◆ Tarefas propostas ◆
• a. Responda às perguntas abaixo com base no texto sobre a expressão "ou não!".
(i) Que data aparece no início do texto?
(ii) Depois de que tipo de afirmativa a pessoa costuma usar a expressão?
(iii) O que gera o convívio com alguém que usa a expressão após cada frase?
• b. Escreva a continuação do texto sobre a expressão "ou não!", começando logo após a última frase.

**** Trecho apresentado ****

28/02/2010

Ou não!


Essa semana encontrei uma pessoa que frequentemente usa a expressão "ou não!" após alguma afirmativa que demonstre projeção, planos a serem executados. A expressão que vem em seguida dá uma instabilidade à frase anterior, indeterminando o prazo de realização do plano ou mesmo desacreditando que ele possa ser realizado. Relacionar-se com alguém que após cada frase utiliza a expressão "ou não!" gera uma enorme crise de confiança no cumprimento dos pactos.

**** Material fornecido ****

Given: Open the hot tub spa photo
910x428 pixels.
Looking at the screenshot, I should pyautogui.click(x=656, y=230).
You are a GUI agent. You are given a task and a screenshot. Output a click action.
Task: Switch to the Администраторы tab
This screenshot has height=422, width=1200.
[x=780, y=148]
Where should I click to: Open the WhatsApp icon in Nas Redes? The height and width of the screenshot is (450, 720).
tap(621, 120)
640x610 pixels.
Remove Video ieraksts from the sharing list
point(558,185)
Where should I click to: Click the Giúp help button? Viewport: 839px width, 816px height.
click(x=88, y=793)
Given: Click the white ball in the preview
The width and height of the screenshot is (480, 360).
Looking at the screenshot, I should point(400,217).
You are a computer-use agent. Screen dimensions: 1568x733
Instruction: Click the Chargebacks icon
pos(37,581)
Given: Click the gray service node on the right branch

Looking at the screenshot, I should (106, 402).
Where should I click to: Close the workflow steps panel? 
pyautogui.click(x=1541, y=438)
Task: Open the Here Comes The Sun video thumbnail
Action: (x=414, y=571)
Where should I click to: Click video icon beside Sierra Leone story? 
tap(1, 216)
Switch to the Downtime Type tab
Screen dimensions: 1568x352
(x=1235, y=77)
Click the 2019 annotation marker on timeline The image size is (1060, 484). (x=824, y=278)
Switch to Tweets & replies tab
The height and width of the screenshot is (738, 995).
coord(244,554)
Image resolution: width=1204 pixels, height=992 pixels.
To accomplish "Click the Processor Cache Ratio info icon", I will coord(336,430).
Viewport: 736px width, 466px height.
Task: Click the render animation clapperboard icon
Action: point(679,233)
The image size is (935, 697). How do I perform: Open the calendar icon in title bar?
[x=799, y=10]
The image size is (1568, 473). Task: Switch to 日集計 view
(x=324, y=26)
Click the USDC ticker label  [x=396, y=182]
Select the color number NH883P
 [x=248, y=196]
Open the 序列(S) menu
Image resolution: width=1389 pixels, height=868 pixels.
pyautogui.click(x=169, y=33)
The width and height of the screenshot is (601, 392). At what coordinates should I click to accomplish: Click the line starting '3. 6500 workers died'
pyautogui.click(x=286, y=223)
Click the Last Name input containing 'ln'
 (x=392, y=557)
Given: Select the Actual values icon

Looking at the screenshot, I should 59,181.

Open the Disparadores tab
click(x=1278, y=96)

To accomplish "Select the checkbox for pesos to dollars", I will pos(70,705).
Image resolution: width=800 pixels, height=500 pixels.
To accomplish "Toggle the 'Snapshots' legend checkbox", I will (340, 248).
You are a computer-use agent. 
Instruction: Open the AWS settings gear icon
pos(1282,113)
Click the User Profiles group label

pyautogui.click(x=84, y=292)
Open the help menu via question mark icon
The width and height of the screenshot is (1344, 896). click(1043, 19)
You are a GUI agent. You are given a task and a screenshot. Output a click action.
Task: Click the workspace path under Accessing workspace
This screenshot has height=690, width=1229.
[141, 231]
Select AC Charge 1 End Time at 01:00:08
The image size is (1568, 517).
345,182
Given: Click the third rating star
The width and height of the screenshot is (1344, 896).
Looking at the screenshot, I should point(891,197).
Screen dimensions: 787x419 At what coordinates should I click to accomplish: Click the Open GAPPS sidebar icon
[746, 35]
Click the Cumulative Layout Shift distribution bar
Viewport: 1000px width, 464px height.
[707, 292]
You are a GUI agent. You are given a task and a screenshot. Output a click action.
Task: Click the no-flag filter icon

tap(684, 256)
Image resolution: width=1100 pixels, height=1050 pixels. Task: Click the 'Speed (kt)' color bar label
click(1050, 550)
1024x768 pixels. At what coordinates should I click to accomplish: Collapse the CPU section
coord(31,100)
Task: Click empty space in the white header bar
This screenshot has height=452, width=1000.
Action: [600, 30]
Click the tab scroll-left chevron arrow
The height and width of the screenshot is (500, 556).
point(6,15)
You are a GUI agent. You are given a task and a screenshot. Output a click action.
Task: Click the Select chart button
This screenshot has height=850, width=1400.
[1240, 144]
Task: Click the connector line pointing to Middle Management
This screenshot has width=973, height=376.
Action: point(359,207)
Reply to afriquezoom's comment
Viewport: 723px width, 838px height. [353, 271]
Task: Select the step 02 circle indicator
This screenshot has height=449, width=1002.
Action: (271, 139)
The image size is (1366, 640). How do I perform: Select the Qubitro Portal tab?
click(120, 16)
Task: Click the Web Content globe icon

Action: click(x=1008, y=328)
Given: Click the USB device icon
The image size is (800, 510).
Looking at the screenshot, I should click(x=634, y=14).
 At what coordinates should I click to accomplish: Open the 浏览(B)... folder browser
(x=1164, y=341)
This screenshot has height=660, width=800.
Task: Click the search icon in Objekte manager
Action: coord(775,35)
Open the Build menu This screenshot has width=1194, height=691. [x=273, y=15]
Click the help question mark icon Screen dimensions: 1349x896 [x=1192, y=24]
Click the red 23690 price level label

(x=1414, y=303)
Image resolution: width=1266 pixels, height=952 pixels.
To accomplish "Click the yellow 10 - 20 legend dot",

****

◆ Respostas por tarefa ◆
• a.
(i) 28/02/2010.
(ii) Depois de uma afirmativa que demonstre projeção, ou seja, planos a serem executados.
(iii) Uma enorme crise de confiança no cumprimento dos pactos.

• b.
Lembrei-me que a expressão "ou não!" era muito usada pela juventude no período em que a ditadura militar estava no poder. Naquele contexto o uso dessa expressão se justificava uma vez que o futuro dos jovens era incerto com tanta repressão estatal e violação de direitos humanos. Se os jovens têm na capacidade de sonhar e vontade de realizar seus projetos sua maior força, a força da juventude ficava mitigada pela incerteza dos anos por vir e pela percepção de que outros jovens estavam "desaparecendo" ou sendo executados em nome da ordem. Aquela juventude usava o "ou não!" como instrumento de denúncia da realidade social daquele tempo, como quem dizia: "se a ditadura militar permitir (se ela não me assassinar) farei isso ou aquilo".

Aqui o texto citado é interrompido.